**Brief 1**
In the text on Haloperidol and QKI expression, what Haloperidol concentration doubled QKI-7 mRNA levels in U343 cells after 6 hours?
**Brief 2**
From the text on Haloperidol and QKI expression, return the passage from "Haloperidol treatment (0.2" up to and including "in this mechanism.".

**Text excerpt**
= Beginning of Section =

Haloperidol changes mRNA expression of a QKI splice variant in human astrocytoma cells

Background

The quaking homolog, KH domain RNA binding (mouse) (QKI) is a candidate gene for schizophrenia. Disturbed QKI mRNA expression is observed in the prefrontal cortex of patients, and some of these changes correlate to treatment with antipsychotic drugs.

To test if low doses of antipsychotic drugs can modify QKI mRNA expression, human astrocytoma (U343) and oligodendroglioma (HOG) cell lines were treated with five different antipsychotic drugs including Haloperidol, Aripiprazole, Clozapine, Olanzapine and Risperidone. Messenger RNA expression levels of splice variants QKI-5, QKI-6 and QKI-7 were measured by Real-Time PCR.

Results

Haloperidol treatment (0.2 μM) doubled QKI-7 mRNA levels in U343 cells after 6 hours (p-value < 0.02). The effect was dose dependent, and cells treated with ten times higher concentration (2 μM) responded with a five-fold and three-fold increase in QKI-7, 6 and 24 hours after treatment, respectively (p-values < 0.0001).

Conclusion

The results in U343 cells suggest that QKI-7 mRNA expression in human astrocytes is induced by Haloperidol, at concentrations similar to plasma levels relevant to clinical treatment of schizophrenia. The molecular mechanism of action of antipsychotic drugs after binding to receptors is not well known. We hypothesize that QKI regulation is involved in this mechanism.

QKI was recently proposed as a candidate gene for schizophrenia based on linkage, association and mRNA expression studies [1–3]. The alteration of expression levels involves differential expression of splice variants. An earlier study showed decreased expression levels of QKI splice variant seven (QKI-7) in frontal cortex of schizophrenia patients [2]. QKI controls expression of oligodendrocyte related (OR) genes, as reviewed previously [4], and expression of OR genes has clearly been shown to be altered in schizophrenia [5]. Furthermore, QKI expression was recently shown to be both necessary and sufficient to promote myelination of oligodendrocytes [6]. Astrocytes also play a role in myelination by mediating communication between axons and myelinating glial cells [7] and it has been suggested that these two cell types are involved in the pathophysiology of schizophrenia. [8].

Interestingly, an association between the type of antipsychotic drugs patients received and QKI mRNA expression was shown previously [2]. We hypothesized that antipsychotic medication influences QKI expression. To test this hypothesis we treated human oligodendroglioma (HOG) and astrocytoma (U343) cell lines with five different antipsychotic drugs, at levels similar to clinical plasma concentrations [9–12]. We show that Haloperidol stimulates QKI-7 mRNA expression selectively in U343 cells.

= End of Section =

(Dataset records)
= Beginning of Section =

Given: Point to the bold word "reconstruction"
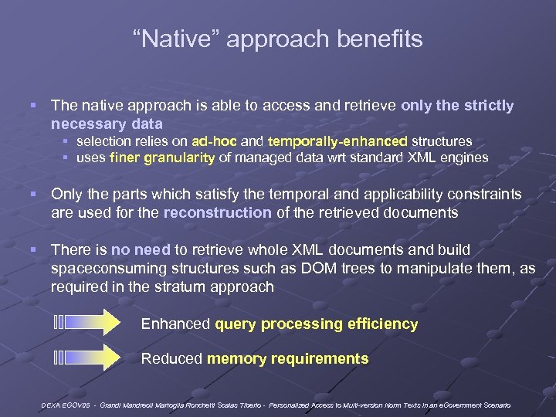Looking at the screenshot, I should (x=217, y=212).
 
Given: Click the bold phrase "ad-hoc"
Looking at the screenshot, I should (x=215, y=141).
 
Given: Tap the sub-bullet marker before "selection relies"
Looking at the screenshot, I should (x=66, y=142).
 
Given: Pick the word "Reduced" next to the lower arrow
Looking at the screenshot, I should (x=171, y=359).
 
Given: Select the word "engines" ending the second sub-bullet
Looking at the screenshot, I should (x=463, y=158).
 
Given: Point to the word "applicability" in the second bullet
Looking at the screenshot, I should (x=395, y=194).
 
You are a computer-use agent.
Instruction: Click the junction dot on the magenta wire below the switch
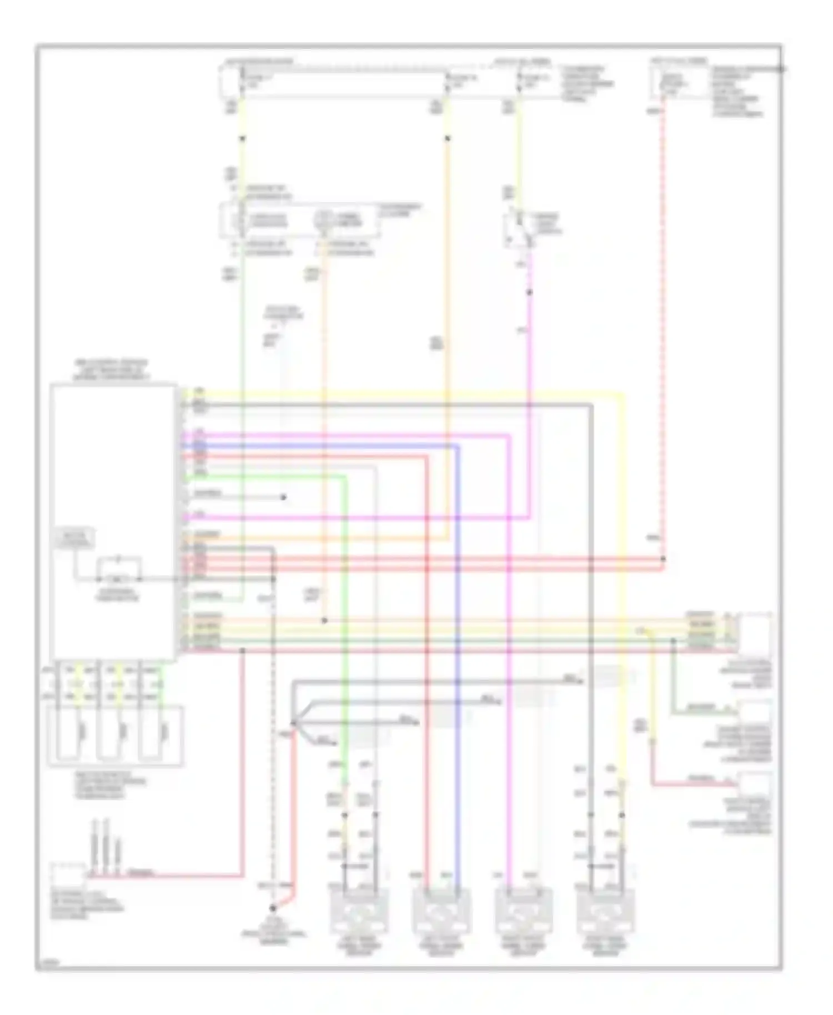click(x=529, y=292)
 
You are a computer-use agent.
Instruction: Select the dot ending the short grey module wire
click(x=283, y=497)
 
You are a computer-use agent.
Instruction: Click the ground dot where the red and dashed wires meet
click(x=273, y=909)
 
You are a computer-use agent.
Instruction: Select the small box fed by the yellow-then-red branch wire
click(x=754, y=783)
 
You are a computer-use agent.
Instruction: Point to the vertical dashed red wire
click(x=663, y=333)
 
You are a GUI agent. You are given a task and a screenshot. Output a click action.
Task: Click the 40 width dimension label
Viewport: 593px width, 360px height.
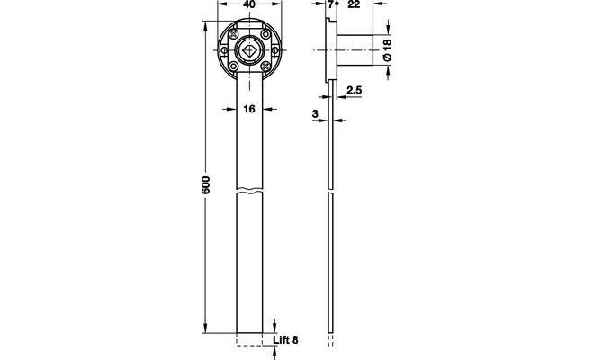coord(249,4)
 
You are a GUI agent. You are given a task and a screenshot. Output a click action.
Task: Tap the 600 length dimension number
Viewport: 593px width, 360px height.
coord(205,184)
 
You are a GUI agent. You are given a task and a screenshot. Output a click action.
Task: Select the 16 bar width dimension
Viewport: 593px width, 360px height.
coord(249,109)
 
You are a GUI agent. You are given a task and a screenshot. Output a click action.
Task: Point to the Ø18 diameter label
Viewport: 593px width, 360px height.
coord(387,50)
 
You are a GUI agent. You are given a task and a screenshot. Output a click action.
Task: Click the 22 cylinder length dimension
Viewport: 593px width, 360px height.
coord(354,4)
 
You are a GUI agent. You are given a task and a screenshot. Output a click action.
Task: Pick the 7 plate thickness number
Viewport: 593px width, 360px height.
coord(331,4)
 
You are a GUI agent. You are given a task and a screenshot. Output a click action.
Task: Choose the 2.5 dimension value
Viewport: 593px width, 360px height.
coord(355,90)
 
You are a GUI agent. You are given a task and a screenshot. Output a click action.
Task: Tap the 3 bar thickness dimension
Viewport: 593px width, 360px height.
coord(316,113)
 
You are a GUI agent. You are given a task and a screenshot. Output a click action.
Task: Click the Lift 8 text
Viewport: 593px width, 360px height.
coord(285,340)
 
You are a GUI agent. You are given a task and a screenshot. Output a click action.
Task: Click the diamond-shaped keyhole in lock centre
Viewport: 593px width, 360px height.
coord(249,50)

= End of Section =

**Your response 1**
0.2 μM

**Your response 2**
Haloperidol treatment (0.2 μM) doubled QKI-7 mRNA levels in U343 cells after 6 hours (p-value < 0.02). The effect was dose dependent, and cells treated with ten times higher concentration (2 μM) responded with a five-fold and three-fold increase in QKI-7, 6 and 24 hours after treatment, respectively (p-values < 0.0001).

Conclusion

The results in U343 cells suggest that QKI-7 mRNA expression in human astrocytes is induced by Haloperidol, at concentrations similar to plasma levels relevant to clinical treatment of schizophrenia. The molecular mechanism of action of antipsychotic drugs after binding to receptors is not well known. We hypothesize that QKI regulation is involved in this mechanism.